Posterior capsular opacification is the most common late complication of cataract surgery as a result of proliferation of residual lens epithelial cells overall 25% of patients undergoing extra-capsular cataract surgery develops visually significant PCO within 5 years of the operation [2].
Nd: YAG laser provides the advantage of cutting the posterior lens capsule, thereby avoiding and minimizing infection, wound leaks, and other complication of intraocular surgery. Thus Nd:YAG laser capsulotomy is noninvasive, effective and relatively safe technique [3].

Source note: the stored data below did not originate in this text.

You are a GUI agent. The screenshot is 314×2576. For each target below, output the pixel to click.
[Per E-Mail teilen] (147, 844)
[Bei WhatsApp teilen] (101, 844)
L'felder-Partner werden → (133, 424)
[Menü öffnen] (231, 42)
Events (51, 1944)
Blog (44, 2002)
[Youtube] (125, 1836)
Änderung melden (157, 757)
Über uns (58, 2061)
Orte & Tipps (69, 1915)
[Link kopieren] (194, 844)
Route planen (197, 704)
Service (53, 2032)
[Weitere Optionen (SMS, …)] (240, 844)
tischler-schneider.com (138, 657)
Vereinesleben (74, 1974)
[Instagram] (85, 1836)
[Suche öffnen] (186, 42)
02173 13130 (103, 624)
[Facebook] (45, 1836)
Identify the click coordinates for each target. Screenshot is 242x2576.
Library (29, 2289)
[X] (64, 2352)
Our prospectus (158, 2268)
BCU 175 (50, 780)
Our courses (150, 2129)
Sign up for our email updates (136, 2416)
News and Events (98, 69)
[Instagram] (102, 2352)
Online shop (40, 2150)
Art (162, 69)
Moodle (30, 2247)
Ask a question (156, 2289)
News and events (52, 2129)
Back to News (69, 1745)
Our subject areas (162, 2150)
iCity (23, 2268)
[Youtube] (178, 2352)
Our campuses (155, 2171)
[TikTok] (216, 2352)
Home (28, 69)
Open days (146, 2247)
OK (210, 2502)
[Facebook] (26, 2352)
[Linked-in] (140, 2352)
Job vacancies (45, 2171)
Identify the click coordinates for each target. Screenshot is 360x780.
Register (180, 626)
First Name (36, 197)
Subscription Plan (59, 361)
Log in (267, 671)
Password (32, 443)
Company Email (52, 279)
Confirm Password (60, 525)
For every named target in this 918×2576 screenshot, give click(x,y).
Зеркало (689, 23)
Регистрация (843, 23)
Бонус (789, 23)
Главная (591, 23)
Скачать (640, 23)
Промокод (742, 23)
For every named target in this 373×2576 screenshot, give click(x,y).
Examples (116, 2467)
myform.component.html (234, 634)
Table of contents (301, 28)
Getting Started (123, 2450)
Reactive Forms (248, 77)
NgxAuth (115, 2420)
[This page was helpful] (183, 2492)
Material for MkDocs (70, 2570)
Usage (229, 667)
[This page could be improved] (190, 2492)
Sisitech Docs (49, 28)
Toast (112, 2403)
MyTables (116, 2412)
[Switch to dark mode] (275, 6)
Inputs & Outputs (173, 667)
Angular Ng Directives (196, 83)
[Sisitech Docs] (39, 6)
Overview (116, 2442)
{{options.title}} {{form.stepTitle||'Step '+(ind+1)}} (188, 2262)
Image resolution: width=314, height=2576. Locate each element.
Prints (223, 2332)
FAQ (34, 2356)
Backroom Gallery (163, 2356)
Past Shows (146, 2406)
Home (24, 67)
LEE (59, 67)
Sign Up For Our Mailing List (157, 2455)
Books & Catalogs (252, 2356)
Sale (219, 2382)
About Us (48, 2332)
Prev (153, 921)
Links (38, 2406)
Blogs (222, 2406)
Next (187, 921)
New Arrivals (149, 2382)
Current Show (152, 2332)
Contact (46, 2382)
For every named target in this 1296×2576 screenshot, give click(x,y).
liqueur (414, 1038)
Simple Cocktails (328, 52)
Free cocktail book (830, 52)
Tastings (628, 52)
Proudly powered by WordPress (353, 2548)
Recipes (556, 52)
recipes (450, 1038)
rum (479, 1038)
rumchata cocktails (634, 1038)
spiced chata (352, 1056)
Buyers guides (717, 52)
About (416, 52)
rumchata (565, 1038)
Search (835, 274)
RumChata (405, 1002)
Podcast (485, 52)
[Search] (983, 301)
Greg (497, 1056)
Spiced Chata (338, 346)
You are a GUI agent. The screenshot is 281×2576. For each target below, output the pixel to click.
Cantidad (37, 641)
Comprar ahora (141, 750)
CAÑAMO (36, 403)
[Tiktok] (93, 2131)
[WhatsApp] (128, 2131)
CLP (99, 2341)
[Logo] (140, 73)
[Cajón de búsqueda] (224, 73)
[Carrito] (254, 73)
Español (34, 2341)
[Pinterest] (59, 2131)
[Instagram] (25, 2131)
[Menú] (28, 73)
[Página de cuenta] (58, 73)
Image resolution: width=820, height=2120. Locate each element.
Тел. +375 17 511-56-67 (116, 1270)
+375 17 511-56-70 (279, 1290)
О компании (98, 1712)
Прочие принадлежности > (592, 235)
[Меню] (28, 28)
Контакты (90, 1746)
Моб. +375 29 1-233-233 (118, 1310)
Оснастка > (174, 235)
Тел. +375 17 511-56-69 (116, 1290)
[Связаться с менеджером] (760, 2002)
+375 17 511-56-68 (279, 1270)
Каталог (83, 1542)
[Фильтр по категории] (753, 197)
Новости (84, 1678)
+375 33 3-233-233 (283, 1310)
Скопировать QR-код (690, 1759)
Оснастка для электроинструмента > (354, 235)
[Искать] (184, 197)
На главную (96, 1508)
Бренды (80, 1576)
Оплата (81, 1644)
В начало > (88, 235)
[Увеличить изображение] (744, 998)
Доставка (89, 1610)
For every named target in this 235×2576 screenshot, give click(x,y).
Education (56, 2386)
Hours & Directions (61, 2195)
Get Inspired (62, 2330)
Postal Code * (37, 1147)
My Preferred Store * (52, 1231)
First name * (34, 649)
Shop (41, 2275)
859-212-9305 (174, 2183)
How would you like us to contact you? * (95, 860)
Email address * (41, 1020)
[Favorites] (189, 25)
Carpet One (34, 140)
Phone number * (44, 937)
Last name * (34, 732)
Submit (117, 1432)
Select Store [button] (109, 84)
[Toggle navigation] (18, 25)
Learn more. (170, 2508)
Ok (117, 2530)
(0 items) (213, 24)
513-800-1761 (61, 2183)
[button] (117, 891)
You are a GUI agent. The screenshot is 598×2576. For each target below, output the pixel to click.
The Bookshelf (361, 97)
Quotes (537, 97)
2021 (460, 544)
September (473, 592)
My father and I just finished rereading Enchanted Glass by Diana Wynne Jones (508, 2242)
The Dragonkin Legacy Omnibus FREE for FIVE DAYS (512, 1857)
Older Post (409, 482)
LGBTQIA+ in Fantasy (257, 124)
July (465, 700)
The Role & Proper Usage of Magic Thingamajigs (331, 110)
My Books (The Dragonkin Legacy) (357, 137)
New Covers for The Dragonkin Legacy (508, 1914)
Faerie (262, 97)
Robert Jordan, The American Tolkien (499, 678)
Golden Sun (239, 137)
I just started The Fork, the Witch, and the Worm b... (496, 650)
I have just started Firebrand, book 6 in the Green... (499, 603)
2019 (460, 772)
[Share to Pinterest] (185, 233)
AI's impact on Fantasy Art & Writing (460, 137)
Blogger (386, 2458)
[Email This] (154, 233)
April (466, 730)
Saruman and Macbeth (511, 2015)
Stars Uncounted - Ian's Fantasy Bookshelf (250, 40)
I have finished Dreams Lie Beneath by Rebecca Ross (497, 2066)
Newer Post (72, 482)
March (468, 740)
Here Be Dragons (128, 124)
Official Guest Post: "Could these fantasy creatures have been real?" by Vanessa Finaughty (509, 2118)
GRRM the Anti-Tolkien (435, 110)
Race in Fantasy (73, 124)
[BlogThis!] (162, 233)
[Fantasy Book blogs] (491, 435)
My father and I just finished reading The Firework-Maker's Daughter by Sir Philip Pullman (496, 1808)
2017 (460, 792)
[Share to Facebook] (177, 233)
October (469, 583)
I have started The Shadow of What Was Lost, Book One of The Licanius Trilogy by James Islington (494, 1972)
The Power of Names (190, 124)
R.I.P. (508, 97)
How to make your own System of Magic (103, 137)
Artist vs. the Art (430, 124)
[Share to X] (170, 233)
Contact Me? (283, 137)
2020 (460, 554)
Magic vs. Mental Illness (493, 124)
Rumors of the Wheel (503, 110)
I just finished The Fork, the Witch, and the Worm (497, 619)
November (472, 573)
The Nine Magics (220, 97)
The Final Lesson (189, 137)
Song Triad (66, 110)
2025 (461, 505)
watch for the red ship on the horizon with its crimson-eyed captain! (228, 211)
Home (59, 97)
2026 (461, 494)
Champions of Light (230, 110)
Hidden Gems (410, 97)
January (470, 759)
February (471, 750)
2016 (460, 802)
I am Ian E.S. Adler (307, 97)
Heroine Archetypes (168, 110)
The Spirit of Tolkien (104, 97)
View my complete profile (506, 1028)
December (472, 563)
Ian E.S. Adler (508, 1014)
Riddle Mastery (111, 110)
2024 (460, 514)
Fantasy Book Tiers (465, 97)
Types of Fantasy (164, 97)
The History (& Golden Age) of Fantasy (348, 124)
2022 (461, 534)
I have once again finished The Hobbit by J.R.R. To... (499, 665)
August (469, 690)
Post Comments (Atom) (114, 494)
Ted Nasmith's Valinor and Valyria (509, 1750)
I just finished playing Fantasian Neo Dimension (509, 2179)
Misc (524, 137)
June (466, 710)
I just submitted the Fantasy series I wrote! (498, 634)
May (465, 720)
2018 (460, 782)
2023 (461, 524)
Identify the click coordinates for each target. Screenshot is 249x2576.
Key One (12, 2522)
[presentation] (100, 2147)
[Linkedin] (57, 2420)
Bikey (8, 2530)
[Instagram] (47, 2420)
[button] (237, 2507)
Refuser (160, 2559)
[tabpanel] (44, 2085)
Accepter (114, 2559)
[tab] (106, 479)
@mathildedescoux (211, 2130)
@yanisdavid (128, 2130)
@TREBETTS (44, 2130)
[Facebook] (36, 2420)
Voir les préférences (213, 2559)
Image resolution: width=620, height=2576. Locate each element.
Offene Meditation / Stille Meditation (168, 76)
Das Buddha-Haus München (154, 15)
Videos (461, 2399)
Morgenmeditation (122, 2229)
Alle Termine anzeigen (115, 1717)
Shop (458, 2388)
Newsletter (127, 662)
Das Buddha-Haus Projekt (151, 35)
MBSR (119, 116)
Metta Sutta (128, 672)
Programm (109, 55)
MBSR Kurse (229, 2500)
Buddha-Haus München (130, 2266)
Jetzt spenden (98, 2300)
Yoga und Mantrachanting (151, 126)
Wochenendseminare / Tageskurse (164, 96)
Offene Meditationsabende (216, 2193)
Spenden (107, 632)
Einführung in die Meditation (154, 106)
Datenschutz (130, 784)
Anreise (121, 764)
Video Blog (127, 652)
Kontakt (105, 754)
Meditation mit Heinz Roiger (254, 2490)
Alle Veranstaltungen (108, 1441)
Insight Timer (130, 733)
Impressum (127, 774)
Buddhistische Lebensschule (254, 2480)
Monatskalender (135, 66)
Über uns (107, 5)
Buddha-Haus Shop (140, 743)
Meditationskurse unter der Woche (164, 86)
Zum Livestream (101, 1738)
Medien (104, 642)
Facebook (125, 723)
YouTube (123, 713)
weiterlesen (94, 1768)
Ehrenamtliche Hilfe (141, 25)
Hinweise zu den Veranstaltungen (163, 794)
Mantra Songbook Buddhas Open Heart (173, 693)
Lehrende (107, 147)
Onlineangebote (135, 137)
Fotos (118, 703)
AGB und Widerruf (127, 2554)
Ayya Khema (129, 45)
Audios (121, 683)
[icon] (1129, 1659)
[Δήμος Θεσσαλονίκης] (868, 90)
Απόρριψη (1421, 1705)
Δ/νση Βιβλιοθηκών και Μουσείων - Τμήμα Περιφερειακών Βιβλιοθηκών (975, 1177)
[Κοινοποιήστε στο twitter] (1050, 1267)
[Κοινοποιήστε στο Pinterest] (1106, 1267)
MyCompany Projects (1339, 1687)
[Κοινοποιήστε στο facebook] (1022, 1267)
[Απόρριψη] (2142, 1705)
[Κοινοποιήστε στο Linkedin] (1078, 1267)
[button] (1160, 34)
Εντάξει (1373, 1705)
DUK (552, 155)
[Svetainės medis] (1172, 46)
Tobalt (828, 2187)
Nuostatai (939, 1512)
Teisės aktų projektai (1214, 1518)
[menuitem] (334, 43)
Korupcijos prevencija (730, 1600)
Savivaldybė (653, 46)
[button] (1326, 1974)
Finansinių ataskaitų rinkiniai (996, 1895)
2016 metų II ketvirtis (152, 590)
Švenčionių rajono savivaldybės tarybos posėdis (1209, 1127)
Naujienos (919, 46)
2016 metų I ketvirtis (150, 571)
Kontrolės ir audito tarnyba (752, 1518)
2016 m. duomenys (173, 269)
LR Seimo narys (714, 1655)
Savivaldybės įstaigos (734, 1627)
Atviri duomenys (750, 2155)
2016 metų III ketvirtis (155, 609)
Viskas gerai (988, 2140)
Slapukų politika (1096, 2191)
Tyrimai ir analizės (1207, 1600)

However, this procedure is associated with complications such as- postoperative increased intraocular pressure (IOP), cystoid macular edema (CME), disruption of the anterior vitreous surface, uveitis, lens subluxation, increased incidence of retinal detachment and pitting of the IOL [4].
Laser shots can be applied in several patterns such as “Cruciate or Cross pattern”, “Can opener”, inverted “U-Method” and in a “Circular pattern”. Many authors promote the use of a cruciate pattern in the Centre of the visual axis, with the clinician starting off on both axes away from the Centre to avoid pitting the lens centrally [5].
This study mainly aims to analyze the effect of various forms of PCO capsulotomy openings on visual function after Nd: YAG capsulotomy.